Seasons in Australia are opposite to those in the US.  Summer is Dec. Jan. Feb. Autumn is Mar. Apr. May. Winter is June July Aug. Spring is Sept. Oct. Nov.

Persimmon Production in China

Scientific Name: Diospyros kaki
Family: Ebenaceae

 There are about 64 species of Diospyros L. native in China. Kaki or Japanese persimmon (Diospyros kaki L.) is the main species cultured for edible fruit production in northern China. The primary commercial persimmon production area is about 66,000 ha along the Yellow River. Average annual production of persimmon fruit is about 730,000 tonnes. Approximately 70 to 80 percent of the crop is marketed as fresh fruits from September through February. The remaining fruit are processed (dried, preserved, wine, juice, in cake, etc.). The current (1994) market price in China is about 25 U.S. cents for 1 kg fresh weight.

Climatic Adaptation

Temperature. Climate is the major determining factor for persimmon production in China. Temperature, spring frost, wind, and hail are the major climatic factors affecting persimmon production. Kaki persimmon can grow where the average annual temperature is between 10 to 22°C and grow best between 13 to 19°C. Dormant persimmon trees can tolerate -16 to -20°C without any damage. However, new shoots are very susceptible to injury by spring frosts. The fruit needs 23 to 26°C for developing and 13 to 20°C for maturing. High temperatures in the fall will cause thicker skins and a lighter coloured fruit flesh with more brown spots.

Rainfall. In non-irrigated land, persimmon trees need more than 500 mm of annual precipitation. New roots will not develop if the water content of the soil is less than 16 percent. Too much rain and a lack of available sunlight during the growing season will cause poor setting of fruits, bland flavour, and poor differentiation of flower buds for next year.
Wind and Hail. Strong wind can destroy the flowers and fruits. Tree defoliation by high winds or hail will reduce the crop the following year.
Persimmon Cultivars
Persimmon cultivars are divided into two types - astringent and nonastringent. Most Chinese cultivars belong to the astringent type. To remove astringency, persimmon fruit are treated to transform soluble tannins into insoluble ones ('after-ripening' or 'depuckering').

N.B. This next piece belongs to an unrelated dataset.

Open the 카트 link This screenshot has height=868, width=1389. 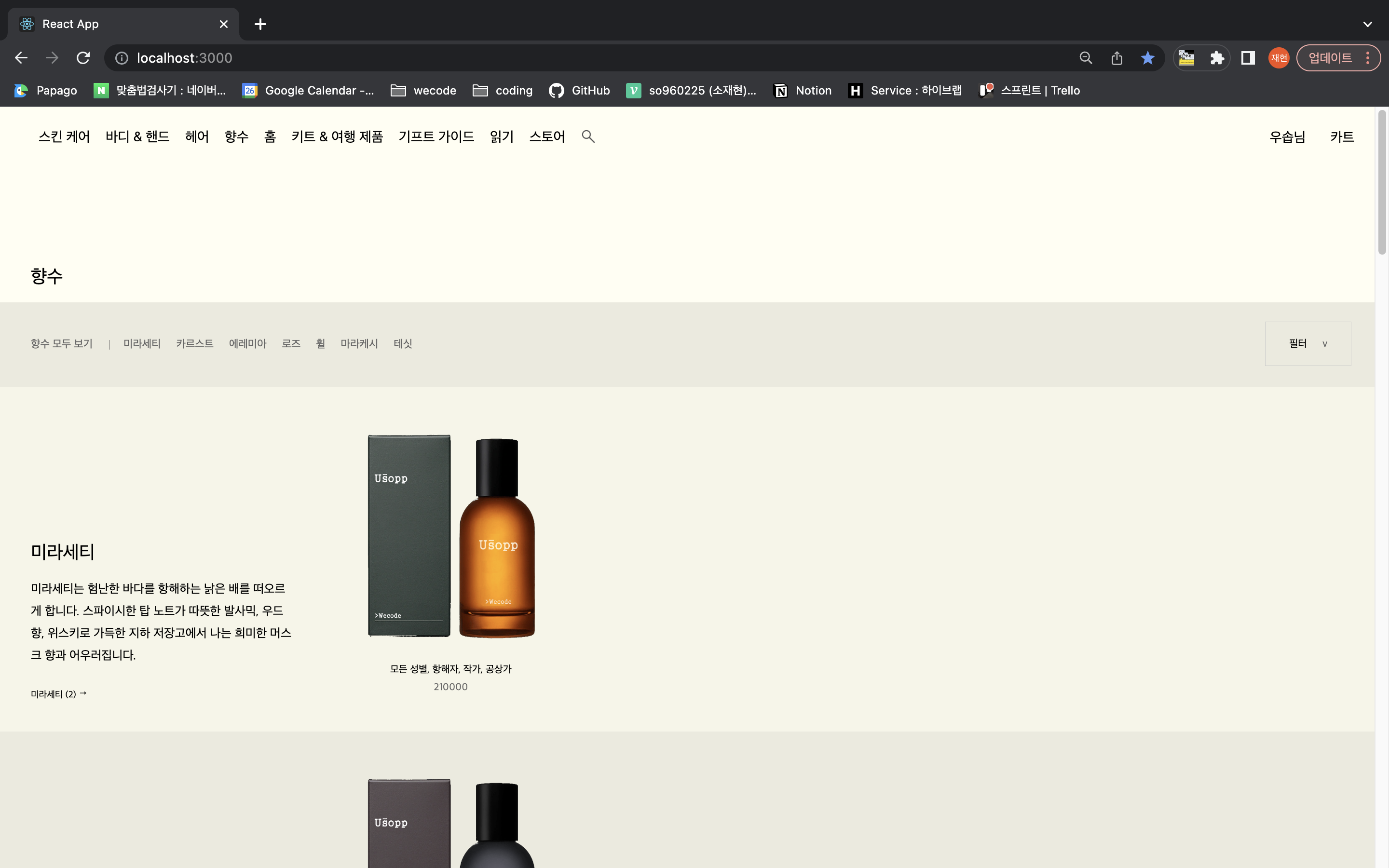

There are about 800 cultivars in China, but some cultivars have different names in different provinces. For example, Cai persimmon has more than six names including Cap, He, Zhong Tai, Ou and Belt. Below are descriptions of some of China's most important cultivars.

Cai. Cai persimmon grows in northern China, mainly north of Tai Hang and south of Yan Mountain. When the fruit of Cai is exported it is under the brand name "Beijing Honey" persimmon.

The tree is upright in growth, with a round crown. Shoots are thick and expanded leaves are oval in shape. Fruits are very large. averaging about 250 g each. The largest fruit can be 500 g. The fruit has light yellow flesh with thick skin. The flesh is sweet, juicy, and tender. The fruit ripens in late October with a good keeping and shipping quality. Trees perform best in deep fertile soil without pollinizer trees. Major production problems for this cultivar include alternate bearing and susceptibility to wind and hail damage. It is one of the hardiest persimmon cultivars in northern China.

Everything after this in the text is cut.